Я ответила, что бабушка спит и что я пойду и позову аббата.
– Бесполезно! – произнес де Малаваль, остановив меня.
И, обратясь к Бартезу, он спросил:
– Эта милая Люсьена не очень хорошо знала своего отца?
– Она его совсем не знала, – возразил Бартез.
– Ах, простите, – подхватил де Малаваль, у которого, как помнит читатель, воспоминания никогда не совпадали с истиной. – Когда он вернулся во Францию в эпоху… постойте… это было в тысяча восемьсот седьмом году. Я уверен в этом, я его сам видел, он сказал мне…
– Теперь не время фантазировать о том, чего никогда не было, – нетерпеливо прервал его Бартез. – Маркиз никогда не возвращался из эмиграции, и Люсьена никогда его не видела.
– Если вы так говорите, – сказал де Малаваль, – то это лишний повод, чтобы…

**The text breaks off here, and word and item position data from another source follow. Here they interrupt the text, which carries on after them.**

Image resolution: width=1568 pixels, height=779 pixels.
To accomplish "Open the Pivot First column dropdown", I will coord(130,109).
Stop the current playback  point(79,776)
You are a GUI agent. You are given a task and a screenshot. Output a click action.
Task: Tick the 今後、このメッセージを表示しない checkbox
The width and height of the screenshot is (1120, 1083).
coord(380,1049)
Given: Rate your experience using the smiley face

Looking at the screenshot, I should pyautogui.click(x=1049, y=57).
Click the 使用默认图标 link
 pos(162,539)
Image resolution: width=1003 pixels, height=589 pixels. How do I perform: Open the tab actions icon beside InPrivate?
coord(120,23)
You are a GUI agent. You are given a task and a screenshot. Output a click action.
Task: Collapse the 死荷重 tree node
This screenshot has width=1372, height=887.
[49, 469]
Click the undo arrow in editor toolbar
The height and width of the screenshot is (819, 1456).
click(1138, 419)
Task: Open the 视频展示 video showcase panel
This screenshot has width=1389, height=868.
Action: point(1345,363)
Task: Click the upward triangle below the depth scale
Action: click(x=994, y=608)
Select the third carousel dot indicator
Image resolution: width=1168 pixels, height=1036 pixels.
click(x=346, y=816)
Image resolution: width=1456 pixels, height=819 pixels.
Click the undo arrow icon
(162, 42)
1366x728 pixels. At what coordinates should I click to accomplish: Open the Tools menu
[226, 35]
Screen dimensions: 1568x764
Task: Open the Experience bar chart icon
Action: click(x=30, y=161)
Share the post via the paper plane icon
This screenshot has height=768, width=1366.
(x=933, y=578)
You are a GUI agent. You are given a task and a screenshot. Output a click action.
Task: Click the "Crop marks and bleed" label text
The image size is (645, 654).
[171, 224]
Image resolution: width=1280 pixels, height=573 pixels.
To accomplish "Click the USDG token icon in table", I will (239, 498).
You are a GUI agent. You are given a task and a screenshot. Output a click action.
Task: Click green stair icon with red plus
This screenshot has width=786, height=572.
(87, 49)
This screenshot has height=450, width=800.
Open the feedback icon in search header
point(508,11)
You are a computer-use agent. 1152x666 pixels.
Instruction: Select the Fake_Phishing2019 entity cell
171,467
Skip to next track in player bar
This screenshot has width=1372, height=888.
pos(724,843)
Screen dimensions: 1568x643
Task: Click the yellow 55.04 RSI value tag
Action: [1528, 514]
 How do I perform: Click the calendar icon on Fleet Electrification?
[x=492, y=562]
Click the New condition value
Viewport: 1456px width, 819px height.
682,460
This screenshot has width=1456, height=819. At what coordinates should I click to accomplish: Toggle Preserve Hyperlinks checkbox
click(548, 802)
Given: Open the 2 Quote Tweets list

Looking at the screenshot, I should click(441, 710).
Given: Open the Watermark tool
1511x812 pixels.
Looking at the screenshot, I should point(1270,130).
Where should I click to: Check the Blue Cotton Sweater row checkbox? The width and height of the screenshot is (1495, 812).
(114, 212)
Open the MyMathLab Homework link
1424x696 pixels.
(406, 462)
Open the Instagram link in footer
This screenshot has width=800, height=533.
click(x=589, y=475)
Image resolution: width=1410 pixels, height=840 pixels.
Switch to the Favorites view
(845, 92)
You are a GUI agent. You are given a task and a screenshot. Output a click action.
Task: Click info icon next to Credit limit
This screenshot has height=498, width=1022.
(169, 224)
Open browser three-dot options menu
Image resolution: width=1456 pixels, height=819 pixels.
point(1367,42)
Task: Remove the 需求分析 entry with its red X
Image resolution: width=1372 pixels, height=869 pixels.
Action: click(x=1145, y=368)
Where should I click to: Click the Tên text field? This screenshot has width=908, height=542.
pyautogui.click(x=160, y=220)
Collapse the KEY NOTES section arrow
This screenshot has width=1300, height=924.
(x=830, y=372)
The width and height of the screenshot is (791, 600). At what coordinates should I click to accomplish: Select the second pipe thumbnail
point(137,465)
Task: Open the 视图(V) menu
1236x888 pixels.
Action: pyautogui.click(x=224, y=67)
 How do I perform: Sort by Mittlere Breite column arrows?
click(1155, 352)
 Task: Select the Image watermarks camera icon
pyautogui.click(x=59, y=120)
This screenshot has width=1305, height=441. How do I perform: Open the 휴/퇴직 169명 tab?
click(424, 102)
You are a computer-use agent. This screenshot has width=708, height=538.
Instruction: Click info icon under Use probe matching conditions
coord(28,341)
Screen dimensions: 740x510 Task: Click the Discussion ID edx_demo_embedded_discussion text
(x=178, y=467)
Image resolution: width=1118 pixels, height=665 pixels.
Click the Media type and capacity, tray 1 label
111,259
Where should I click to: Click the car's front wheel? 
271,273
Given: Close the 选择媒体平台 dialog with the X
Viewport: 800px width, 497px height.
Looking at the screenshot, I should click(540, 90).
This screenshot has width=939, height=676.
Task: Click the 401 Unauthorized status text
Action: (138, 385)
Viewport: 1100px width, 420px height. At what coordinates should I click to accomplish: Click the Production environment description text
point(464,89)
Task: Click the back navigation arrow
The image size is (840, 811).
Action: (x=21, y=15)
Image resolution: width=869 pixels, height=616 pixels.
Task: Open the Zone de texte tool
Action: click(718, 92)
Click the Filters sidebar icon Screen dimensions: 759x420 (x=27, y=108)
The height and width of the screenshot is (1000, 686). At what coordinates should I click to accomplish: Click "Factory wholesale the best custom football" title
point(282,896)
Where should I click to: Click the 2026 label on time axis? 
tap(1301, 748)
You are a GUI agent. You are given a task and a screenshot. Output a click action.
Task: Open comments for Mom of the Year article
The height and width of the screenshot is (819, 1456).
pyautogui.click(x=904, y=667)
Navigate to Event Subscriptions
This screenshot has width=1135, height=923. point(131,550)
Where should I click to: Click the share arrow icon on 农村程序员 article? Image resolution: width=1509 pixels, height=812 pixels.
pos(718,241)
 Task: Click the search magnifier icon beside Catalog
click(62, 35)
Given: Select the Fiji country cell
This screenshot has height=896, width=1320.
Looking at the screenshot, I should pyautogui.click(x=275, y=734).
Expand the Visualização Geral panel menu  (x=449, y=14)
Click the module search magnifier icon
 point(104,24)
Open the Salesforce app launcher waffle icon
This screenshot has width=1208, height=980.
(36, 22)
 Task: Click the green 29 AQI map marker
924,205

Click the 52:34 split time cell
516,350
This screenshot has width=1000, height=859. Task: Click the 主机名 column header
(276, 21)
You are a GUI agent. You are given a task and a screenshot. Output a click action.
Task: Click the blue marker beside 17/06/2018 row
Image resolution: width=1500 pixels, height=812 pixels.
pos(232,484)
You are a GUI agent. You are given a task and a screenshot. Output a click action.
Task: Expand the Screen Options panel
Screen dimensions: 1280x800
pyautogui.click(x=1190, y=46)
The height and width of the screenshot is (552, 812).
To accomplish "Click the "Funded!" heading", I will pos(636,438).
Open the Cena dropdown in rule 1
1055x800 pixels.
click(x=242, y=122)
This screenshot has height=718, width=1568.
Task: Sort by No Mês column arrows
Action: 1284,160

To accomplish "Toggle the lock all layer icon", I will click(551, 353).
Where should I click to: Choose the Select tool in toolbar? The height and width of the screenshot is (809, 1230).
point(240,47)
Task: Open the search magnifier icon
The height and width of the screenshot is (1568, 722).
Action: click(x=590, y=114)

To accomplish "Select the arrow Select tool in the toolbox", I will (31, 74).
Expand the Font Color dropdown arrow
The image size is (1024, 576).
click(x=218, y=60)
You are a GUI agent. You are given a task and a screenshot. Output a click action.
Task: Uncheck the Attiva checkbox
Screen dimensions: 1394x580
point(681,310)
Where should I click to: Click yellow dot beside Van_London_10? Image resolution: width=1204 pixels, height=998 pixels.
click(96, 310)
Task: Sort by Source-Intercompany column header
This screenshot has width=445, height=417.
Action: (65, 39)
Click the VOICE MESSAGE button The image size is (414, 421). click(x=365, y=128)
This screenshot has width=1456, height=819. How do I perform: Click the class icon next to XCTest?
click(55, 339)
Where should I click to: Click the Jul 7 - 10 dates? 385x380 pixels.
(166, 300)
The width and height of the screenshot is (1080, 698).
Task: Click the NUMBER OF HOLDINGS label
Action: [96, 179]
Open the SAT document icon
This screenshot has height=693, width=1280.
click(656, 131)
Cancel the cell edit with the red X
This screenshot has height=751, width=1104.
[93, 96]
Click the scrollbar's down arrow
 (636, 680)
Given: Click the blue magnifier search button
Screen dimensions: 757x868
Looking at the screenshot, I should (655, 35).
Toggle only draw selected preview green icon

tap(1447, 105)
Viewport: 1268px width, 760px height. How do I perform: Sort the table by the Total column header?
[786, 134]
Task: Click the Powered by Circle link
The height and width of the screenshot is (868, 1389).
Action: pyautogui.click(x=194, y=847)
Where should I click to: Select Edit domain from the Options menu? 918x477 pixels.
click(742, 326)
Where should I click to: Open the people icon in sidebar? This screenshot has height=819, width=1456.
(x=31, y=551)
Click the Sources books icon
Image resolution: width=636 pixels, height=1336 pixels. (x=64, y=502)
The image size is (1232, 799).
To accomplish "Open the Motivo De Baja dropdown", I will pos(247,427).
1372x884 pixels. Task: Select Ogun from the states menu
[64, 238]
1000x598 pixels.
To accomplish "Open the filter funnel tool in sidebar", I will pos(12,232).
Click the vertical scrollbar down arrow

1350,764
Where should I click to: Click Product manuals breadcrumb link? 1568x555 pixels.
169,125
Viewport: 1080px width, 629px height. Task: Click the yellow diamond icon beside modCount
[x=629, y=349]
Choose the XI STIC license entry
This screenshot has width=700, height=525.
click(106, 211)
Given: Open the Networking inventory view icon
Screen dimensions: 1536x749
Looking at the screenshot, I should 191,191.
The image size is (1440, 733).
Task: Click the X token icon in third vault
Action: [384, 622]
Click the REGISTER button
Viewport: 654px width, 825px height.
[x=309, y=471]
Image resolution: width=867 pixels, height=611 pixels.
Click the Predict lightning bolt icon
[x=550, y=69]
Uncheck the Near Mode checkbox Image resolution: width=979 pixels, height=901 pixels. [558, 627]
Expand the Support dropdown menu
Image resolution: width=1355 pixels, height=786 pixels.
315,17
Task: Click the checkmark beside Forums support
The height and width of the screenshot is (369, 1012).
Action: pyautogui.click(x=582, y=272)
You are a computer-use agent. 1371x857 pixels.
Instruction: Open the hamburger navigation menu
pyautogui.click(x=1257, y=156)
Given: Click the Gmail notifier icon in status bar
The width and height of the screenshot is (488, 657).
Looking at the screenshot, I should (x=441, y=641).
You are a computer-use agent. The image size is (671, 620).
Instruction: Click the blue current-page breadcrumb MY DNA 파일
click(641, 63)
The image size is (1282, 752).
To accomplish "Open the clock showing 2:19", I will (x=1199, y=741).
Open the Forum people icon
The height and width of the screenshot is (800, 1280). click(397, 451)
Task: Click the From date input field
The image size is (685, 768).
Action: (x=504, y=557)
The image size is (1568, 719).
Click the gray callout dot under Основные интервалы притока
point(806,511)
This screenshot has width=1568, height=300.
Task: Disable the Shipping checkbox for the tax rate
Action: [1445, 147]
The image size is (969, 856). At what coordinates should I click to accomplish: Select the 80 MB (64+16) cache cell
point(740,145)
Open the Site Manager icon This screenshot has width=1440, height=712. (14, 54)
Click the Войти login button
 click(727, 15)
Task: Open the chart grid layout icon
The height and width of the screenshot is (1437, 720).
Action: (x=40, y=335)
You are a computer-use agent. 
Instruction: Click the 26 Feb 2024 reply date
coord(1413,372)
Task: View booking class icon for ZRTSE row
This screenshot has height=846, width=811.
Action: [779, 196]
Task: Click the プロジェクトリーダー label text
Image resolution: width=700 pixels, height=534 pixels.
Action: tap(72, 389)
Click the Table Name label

– Вы хотите сообщить нам о семейном несчастье? – воскликнула я, обращаясь к Бартезу. – Мой отец…
– Вы никогда его не видели, дитя мое? – спросил он. – Так вот, вы никогда его и не увидите!
Я была гораздо больше потрясена этой мыслью, чем самой новостью, и то, что наш друг считал утешением, для меня было настоящим горем. Мне надо было выплакаться, теперь мои слезы нашли себе исход. Мариус, который стоял у приоткрытой двери, увидел это и сейчас же подбежал ко мне.
Заставив его прикрыть дверь, де Малаваль, непрерывно поправляемый Бартезом, поведал нам наконец, что сегодня днем он получил известие о смерти маркиза де Валанжи, официальное известие за подписью адвоката его семьи, господина Мак-Аллана. Мой отец скончался в своем поместье в графстве Йоркшир в результате падения с лошади, после чего он прожил лишь два часа, не приходя в сознание. Поэтому я не могла даже предполагать, что в свой последний час он думал обо мне.
– Так как нам было поручено довести это печальное известие до сведения вашей бабушки, – сказал Бартез, – мы не хотели выполнить это без соответственных предосторожностей. В ее возрасте подобные катастрофы переживаются нелегко. Теперь мы удалимся, пока она еще нас не видела, а вы, дорогие дети, понемногу подготовьте ее с помощью аббата Костеля и достойнейшей госпожи Женни. Вы выберете удобный в смысле ее здоровья момент. Пусть, если понадобится, пройдет несколько дней, спешить некуда. Однако у меня есть причины, Люсьена, почему я хотел бы побеседовать с нею до конца недели. Устройте так, чтобы к тому времени она уже знала об этом событии.
Когда мы провожали их обратно, господин де Малаваль, видя, что я так расстроена, и зная, что Мариус – человек положительный, счел своим долгом дать ему вполголоса наставление, как успокоить меня.
– Ну, ну, – говорил он, – раз уж она знала своего отца так мало (он продолжал утверждать, что я все-таки могла его немного помнить), скажите, что ей предстоит стать очень богатой. Он оставил после второго брака полдюжины маленьких англичан, но уверяют, что он оставил также и полдюжины миллионов фунтов стерлингов.
– Вы ничего не понимаете, – возразил Бартез. – Люсьену мало интересуют деньги, и сейчас не время заводить об этом разговор.
Я пожала ему руку и вернулась с Мариусом в гостиную, где бабушка продолжала спать, опершись головой на плечо Женни, в то время как аббат с помощью Фрюманса все писал свое торжественное письмо, адресованное покойному.
Резкий контраст этого обычного спокойствия в нашем доме с трагической картиной, которую смерть отца представила моему воображению, лишила меня дара речи. Я села около бабушки, чтобы сменить Женни, которой я сделала знак подойти к столу, где Мариус стал объяснять ей, а заодно аббату и Фрюмансу, каким зловещим способом дошло до нас согласие моего отца.
– Кто там умер? – вдруг спросила бабушка, проснувшись оттого, что Мариус слишком отчетливо произнес одно слово.
– Никто, – ответила Женни, у которой хватило присутствия духа на всех. – Я сказала Мариусу, чтоб он говорил потише, потому что вы отдыхаете.
– Я, кажется, совсем не спала, – возразила бабушка. – У меня что-то голова тяжелая. Дети мои, ваше старое вино и молодая любовь опьянили меня. Отложим письмо на завтра. Я должна как следует выспаться.